Edit: another way to reduce the load of your table saw is to get a thin kerf blade. The less material removed, the less the load.


----------



## Eddie Wallace (Jul 7, 2014)

Are the GFCI breakers difficult to install? I have a GFCI in my garage and I can't even operate and electric drill off of it.


----------



## TimPa (Jan 27, 2010)

Sarge240 said:


> The garage door opener is Not a GFCI outlet. Let me try running the power from that one


the garage can be protected by a GFCI receptacle when it is in the beginning of a branch circuit, I assume there is one in the garage somewhere. if you push test, you can see wich outlets lose power and are therefor protected by the GFCI. try eliminating the extension cord and plugging in directly to an outlet and retest.

a motor will draw whatever currrent it can to continue running, which is why the circuits that feed them need protected. 

if it keeps tripping, find a buddy in CE and offer him beer to fix.


----------



## TimPa (Jan 27, 2010)

Eddie Wallace said:


> Are the GFCI breakers difficult to install? I have a GFCI in my garage and I can't even operate and electric drill off of it.


it sounds like there is something else wrong with that circuit. does the GFCI trip, or the circuit breaker feeding the GFCI? take that drill to another GFCI and test it there. 

a gfci is not a circuit breaker - it's a devie that monitors the current coming and going to a load/device/equipment. if current (5-6 milliamp) is not accounted for because it took another path (wire touching the cabinet etc.), then the gfci will remove the power to its receptacle connections.

a gfci breaker is installed the same as a regular, but a ground (green) wire must also be connected to the grounded bus in the panel.


----------



## PhilBa (Jun 30, 2014)

Eddie Wallace said:


> Are the GFCI breakers difficult to install? I have a GFCI in my garage and I can't even operate and electric drill off of it.


I would get a licensed electrician to do that.
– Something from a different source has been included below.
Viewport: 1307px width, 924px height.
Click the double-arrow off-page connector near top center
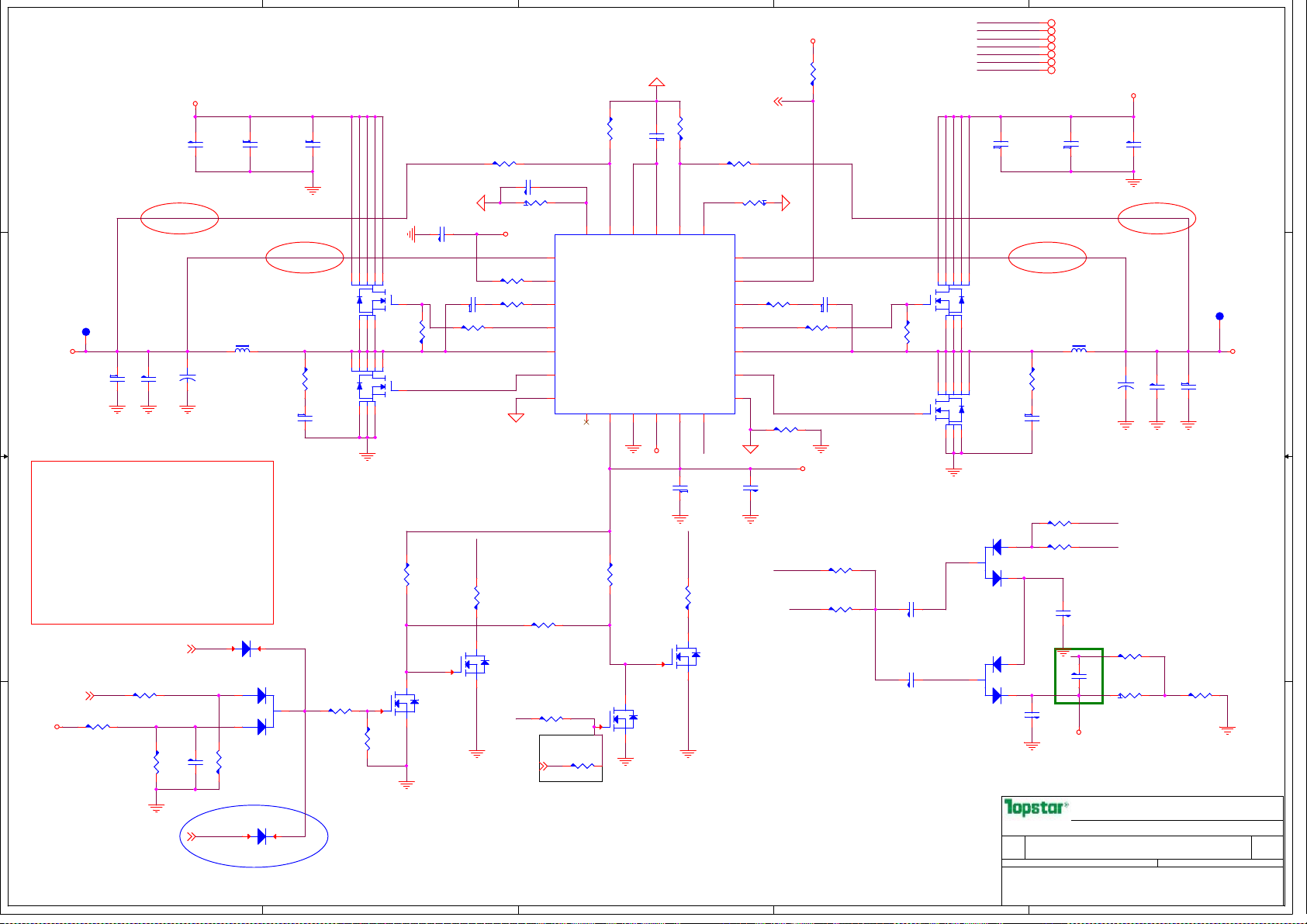tap(779, 101)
However, I agree with TimPa, it sounds like some other problem. Does every tool you use cause it to pop? That says current is going through ground. Get an electrican. If it's just your drill, it's probably got a wire touching ground and is a safety hazard. Time to get a new drill.


----------



## mmwood_1 (Oct 24, 2007)

I used to have that problem in my old shop. The landlord had so many circuits on the service panel, including a sub-panel, and the circuit in my shop was over loaded. I bought a place and wired my saw for 240v, then ran an exclusive 240 line to it. It has never tripped a breaker since.


----------